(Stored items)
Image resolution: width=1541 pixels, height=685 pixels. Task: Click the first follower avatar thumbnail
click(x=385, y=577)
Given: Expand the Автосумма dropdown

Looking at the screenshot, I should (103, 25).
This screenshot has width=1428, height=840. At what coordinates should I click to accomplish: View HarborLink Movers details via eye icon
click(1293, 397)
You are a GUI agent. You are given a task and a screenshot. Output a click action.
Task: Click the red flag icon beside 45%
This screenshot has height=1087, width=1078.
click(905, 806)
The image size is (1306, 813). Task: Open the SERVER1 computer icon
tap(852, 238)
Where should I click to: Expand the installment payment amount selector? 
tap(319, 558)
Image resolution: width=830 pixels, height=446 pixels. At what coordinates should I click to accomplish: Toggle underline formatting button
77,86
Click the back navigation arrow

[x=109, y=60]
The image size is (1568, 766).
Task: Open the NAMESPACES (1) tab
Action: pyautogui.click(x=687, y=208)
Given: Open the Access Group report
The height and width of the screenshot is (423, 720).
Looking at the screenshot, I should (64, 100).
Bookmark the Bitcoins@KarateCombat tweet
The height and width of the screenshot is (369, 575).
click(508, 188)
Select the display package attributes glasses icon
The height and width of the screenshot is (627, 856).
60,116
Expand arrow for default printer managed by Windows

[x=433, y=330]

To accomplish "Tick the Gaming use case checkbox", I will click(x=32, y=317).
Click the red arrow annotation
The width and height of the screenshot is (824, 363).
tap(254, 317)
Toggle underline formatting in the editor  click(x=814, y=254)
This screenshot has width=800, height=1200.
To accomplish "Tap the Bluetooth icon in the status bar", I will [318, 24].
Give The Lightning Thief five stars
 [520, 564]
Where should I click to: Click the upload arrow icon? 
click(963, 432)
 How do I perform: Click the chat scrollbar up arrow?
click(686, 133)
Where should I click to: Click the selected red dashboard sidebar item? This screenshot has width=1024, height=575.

## EXERCISE BRIEF
What is wanted is the complete set of entries, returned verbatim.

## RESPONSE
Image resolution: width=1541 pixels, height=685 pixels. Task: Click the first follower avatar thumbnail
click(x=385, y=577)
Given: Expand the Автосумма dropdown

Looking at the screenshot, I should (103, 25).
This screenshot has width=1428, height=840. At what coordinates should I click to accomplish: View HarborLink Movers details via eye icon
click(1293, 397)
You are a GUI agent. You are given a task and a screenshot. Output a click action.
Task: Click the red flag icon beside 45%
This screenshot has height=1087, width=1078.
click(905, 806)
The image size is (1306, 813). Task: Open the SERVER1 computer icon
tap(852, 238)
Where should I click to: Expand the installment payment amount selector? 
tap(319, 558)
Image resolution: width=830 pixels, height=446 pixels. At what coordinates should I click to accomplish: Toggle underline formatting button
77,86
Click the back navigation arrow

[x=109, y=60]
The image size is (1568, 766).
Task: Open the NAMESPACES (1) tab
Action: pyautogui.click(x=687, y=208)
Given: Open the Access Group report
The height and width of the screenshot is (423, 720).
Looking at the screenshot, I should (64, 100).
Bookmark the Bitcoins@KarateCombat tweet
The height and width of the screenshot is (369, 575).
click(508, 188)
Select the display package attributes glasses icon
The height and width of the screenshot is (627, 856).
60,116
Expand arrow for default printer managed by Windows

[x=433, y=330]

To accomplish "Tick the Gaming use case checkbox", I will click(x=32, y=317).
Click the red arrow annotation
The width and height of the screenshot is (824, 363).
tap(254, 317)
Toggle underline formatting in the editor  click(x=814, y=254)
This screenshot has width=800, height=1200.
To accomplish "Tap the Bluetooth icon in the status bar", I will [318, 24].
Give The Lightning Thief five stars
 [520, 564]
Where should I click to: Click the upload arrow icon? 
click(963, 432)
 How do I perform: Click the chat scrollbar up arrow?
click(686, 133)
Where should I click to: Click the selected red dashboard sidebar item? This screenshot has width=1024, height=575.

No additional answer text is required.